Le collectif réclame un débat profond et serein autour du système successoral




 Le collectif «Printemps de la dignité», a dressé son bilan de l’action gouvernementale liée à la protection contre la violence et la discrimination à l’égard de la femme et s’est indigné quant à la tendance régressive générale des politiques publiques dans ce domaine. La coalition estime, en outre, que le gouvernement contrairement au slogan de la campagne mondiale contre la violence «Ne laisser personne de côté», a plutôt «laissé de côté» les préoccupations des femmes marocaines en occultant les revendications du mouvement féministe de son agenda et de ses priorités. Une politique qui, selon le Printemps de la dignité, va à l’encontre des engagements internationaux du Maroc dans le domaine des droits des femmes en dépit des dispositions constitutionnelles relatives aussi bien à la primauté des conventions internationales sur la législation nationale qu’à l’égalité des sexes dans tous les domaines.

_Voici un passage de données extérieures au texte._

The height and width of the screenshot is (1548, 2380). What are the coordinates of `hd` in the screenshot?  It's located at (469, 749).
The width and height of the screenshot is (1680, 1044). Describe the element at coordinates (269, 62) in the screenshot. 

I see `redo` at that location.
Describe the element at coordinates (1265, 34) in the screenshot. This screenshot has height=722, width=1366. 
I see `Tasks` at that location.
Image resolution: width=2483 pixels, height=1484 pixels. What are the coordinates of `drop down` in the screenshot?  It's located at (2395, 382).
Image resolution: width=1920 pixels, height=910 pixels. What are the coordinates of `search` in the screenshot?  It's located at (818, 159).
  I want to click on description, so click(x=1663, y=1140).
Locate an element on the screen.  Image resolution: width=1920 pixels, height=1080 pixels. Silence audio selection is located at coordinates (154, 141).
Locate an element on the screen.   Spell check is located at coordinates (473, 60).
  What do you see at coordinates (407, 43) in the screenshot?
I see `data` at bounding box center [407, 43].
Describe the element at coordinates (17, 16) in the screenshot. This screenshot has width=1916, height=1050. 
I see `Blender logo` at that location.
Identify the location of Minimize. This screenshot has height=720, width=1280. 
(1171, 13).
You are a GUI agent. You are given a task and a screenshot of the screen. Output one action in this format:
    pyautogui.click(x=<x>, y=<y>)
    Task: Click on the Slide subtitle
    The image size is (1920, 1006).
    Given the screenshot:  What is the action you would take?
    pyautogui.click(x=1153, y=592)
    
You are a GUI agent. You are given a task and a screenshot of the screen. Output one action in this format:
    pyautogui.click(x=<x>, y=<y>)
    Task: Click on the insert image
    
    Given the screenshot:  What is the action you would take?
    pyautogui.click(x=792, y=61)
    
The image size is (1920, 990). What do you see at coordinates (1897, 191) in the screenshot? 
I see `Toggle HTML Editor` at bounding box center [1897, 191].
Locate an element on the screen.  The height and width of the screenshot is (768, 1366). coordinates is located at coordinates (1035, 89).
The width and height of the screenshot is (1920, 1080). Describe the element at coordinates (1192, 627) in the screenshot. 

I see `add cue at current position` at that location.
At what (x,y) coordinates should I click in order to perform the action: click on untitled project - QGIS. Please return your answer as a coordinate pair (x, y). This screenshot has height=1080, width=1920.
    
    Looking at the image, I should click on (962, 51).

D’ailleurs, le Collectif Printemps de la dignité dresse un constat amer à cet égard notamment pour ce qui est de la détérioration de la situation économique des femmes et l’absence de mécanismes de «protection sociale», menant ainsi plusieurs d’entre elles –qui tentaient de survivre-  à une mort certaine. Etayant cette fatalité par des exemples de suicide et de mort tels que ceux de «Maman Fatiha» la vendeuse de pain et de pâtisseries à Kénitra, les morts successives des quatre femmes porteuses de marchandises, écrasées et étouffées à Tarajal -Bab Sebta, ou encore la bousculade mortelle de Sidi Boulaâlam dans la province d’Essaouira ayant causé la mort tragique de 15 femmes pour un  panier alimentaire, le collectif note que ce ne sont là, que de simples et tristes constats du phénomène de la féminisation de la pauvreté dans notre pays.
En outre, la coalition souligne l’intensification de la violence contre les femmes et les filles, la banalisation de la culture de la violence et son acceptation sociale ainsi que la consécration d’une culture d’impunité. Ce qui prouve l’incapacité de l’Etat à protéger les femmes et à garantir leur droit à la sécurité et l’intégrité physique à travers des mesures volontaristes urgentes.
En soulignant le cas du viol collectif de Zineb, jeune fille handicapée dans un bus à Casablanca, sous le regard indifférent du chauffeur et des passagers, ou de l’agression sexuelle collective de 15 filles abandonnées - dont El Hassna qui s’est donné la mort - par un groupe de jeunes de la banlieue de Rabat, le Printemps de la dignité s’inquiète de l’ampleur de ce phénomène et exprime son indignation, au sujet du mariage des filles mineures qui n’a de cesse d’augmenter atteignant plus de 46.000 cas selon les dernières statistiques officielles de 2014.
Tout en s’élevant contre ces cas, la coalition relève l’absence d’une volonté politique effective pour mener une véritable réforme législative et institutionnelle basée sur l’interdiction et le bannissement de la discrimination, la criminalisation de la violence, la prise en charge des victimes et l’implication de leurs auteurs. Aussi appelle-t-elle, les responsables à investir dans l’élément féminin en adoptant des politiques publiques sensibles au genre ainsi que l’harmonisation de la législation nationale avec les Conventions internationales et plus particulièrement avec la CEDEF.
Le Collectif incite à l’union de toutes les forces démocratiques et au soutien de la lutte pour l’égalité des sexes au niveau des droits. Le Printemps de la dignité demande d’instituer par ailleurs un débat profond et serein autour du système successoral qui a démarré avec le chantier de la réforme du Code de la famille afin de garantir le plein accès des femmes aux ressources et aux biens sur un pied d’égalité avec les hommes.